Я шучу?! Глупые лицемеры, боящиеся сказать правду даже там, где она их украшает. Вообще моя закаленная правдивость нашла для себя жестокое испытание в среде этих лживых и мелочных людей. Положительно ни один субъект не поверил, что в тюрьме я был счастлив, как никогда. Чему же они тогда удивляются во мне и зачем печатают мои портреты? Разве так мало идиотов, которые в тюрьме несчастны! И самое любопытное, всю соль чего сумеет оценить мой благосклонный читатель: часто ни на грош не веря мне, они, тем не менее, совершенно искренно восхищаются мною, кланяются, жмут руки и на каждом шагу лопочат: «Учитель!», «Учитель!». И если бы от своей постоянной лжи они получили какую-нибудь пользу, – но нет: они совершенно бескорыстны и лгут точно по чьему-то высшему приказу, лгут в фанатическом убеждении, что ложь ничем не отличается от правды.

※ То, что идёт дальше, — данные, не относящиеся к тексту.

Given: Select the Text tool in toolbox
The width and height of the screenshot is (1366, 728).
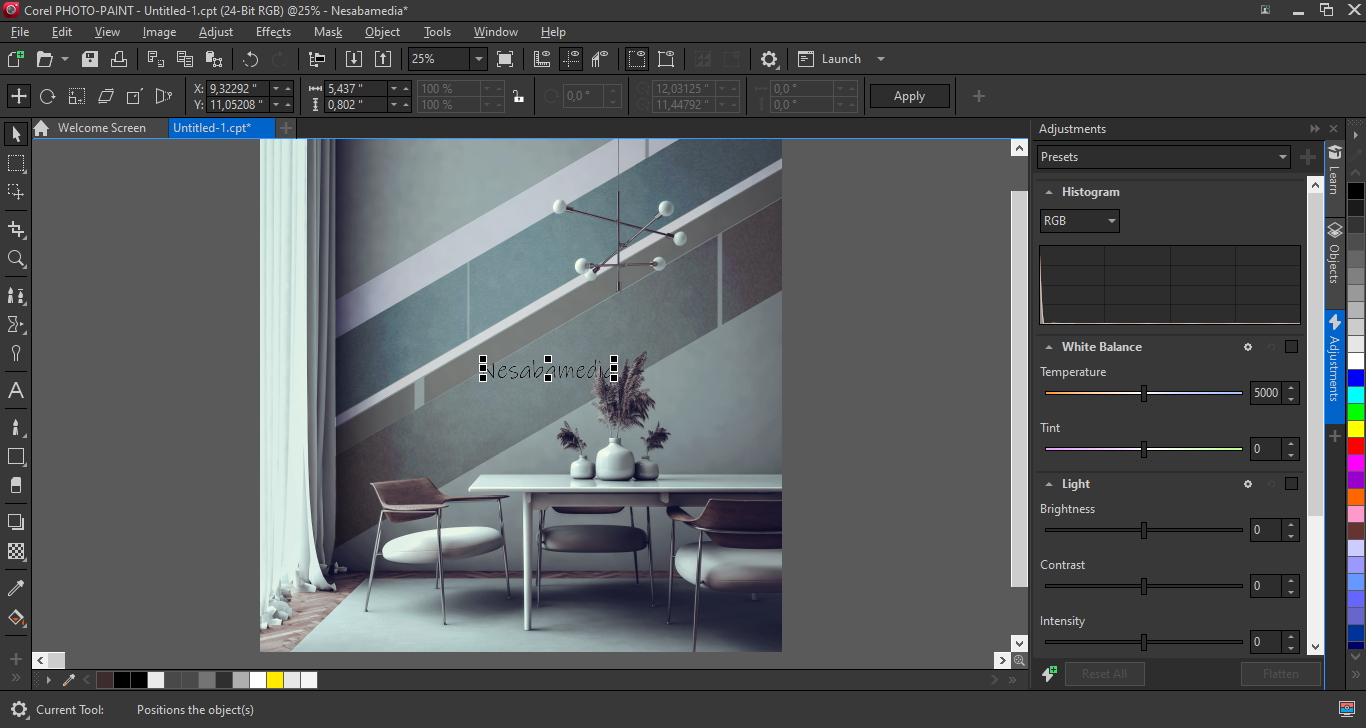Looking at the screenshot, I should [16, 391].
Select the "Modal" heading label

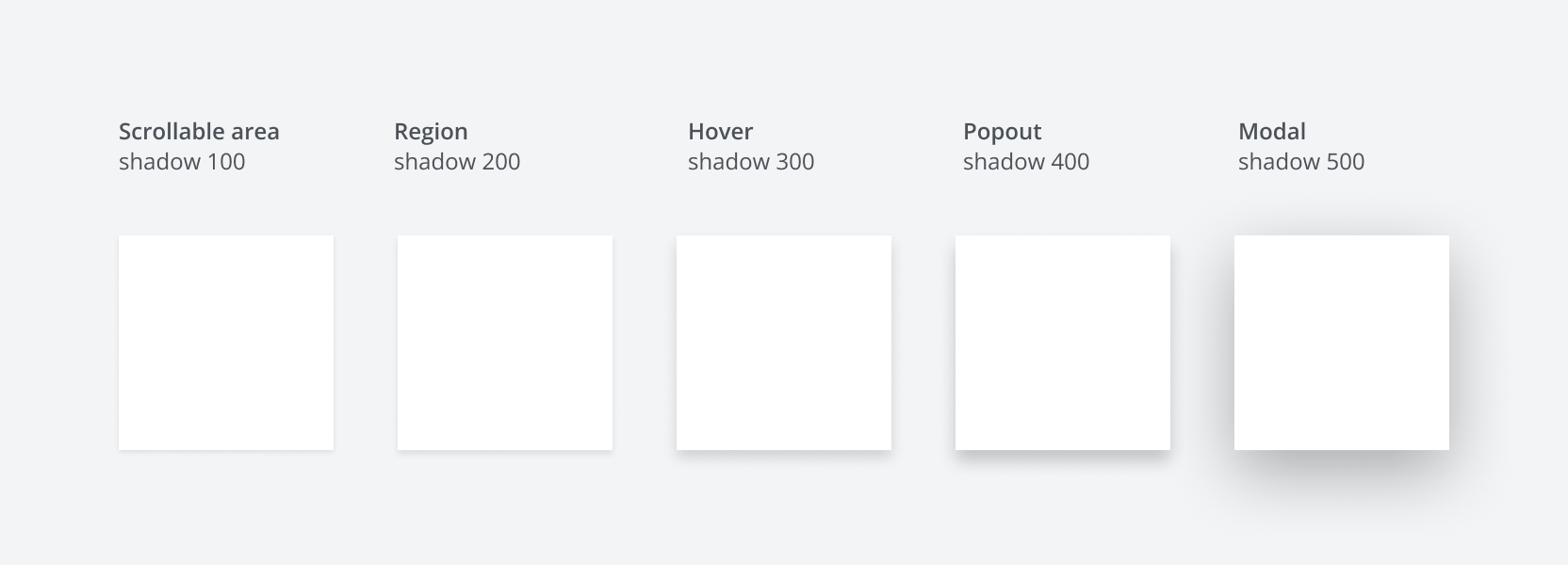pyautogui.click(x=1271, y=132)
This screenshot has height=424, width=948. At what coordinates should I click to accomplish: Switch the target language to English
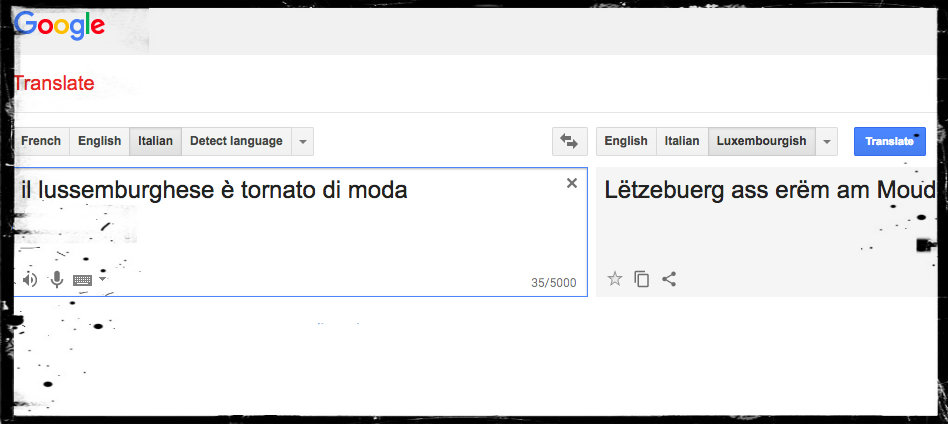(626, 141)
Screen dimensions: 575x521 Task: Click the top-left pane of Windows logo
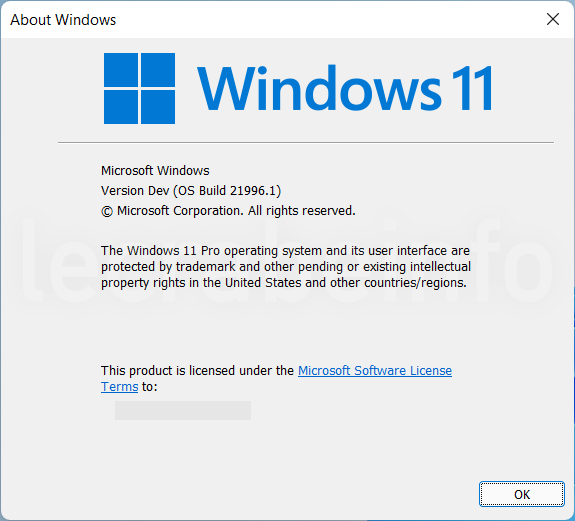121,70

Дрянные актеры, даже не умеющие сделать порядочного грима, они с утра до ночи кривляются на каких-то подмостках и, умирая самой настоящей смертью, страдая самым настоящим страданием, в свои предсмертные судороги вносят грошовое искусство арлекина[65]. Даже мошенники у них не настоящие, а только играют роль мошенников, сами же остаются честными людьми; а роль честных – исполняют преимущественно мошенники и исполняют скверно, и публика видит это, но, во имя все той же фатальной лжи, несет им венки и букеты. А если действительно находится такой талантливый актер, что умеет совершенно стереть границу между правдой и обманом, так, что даже и они начинают верить, – они в восторге называют его великим, объявляют подписку на памятник[66]. Отчаянные трусы, они больше всего боятся самих себя и, любуясь с восторгом отражением в зеркале своего лживого загримированного лица, – воют от ужаса и злости, когда кто-нибудь неосторожный подставляет зеркало ихней душе. Без сомнения, мой благосклонный читатель должен принять все это относительно, не забывая, что старческому возрасту свойственна некоторая ворчливость. Конечно, я встретил немало достойнейших людей, безусловно правдивых, искренних и смелых; горжусь сознанием, что у них я нашел надлежащую оценку моей личности. При поддержке этих друзей моих я надеюсь с успехом закончить борьбу за истину и справедливость. Для моих шестидесяти лет я еще достаточно крепок, и нет, кажется, силы, что могла бы сломить мою железную волю.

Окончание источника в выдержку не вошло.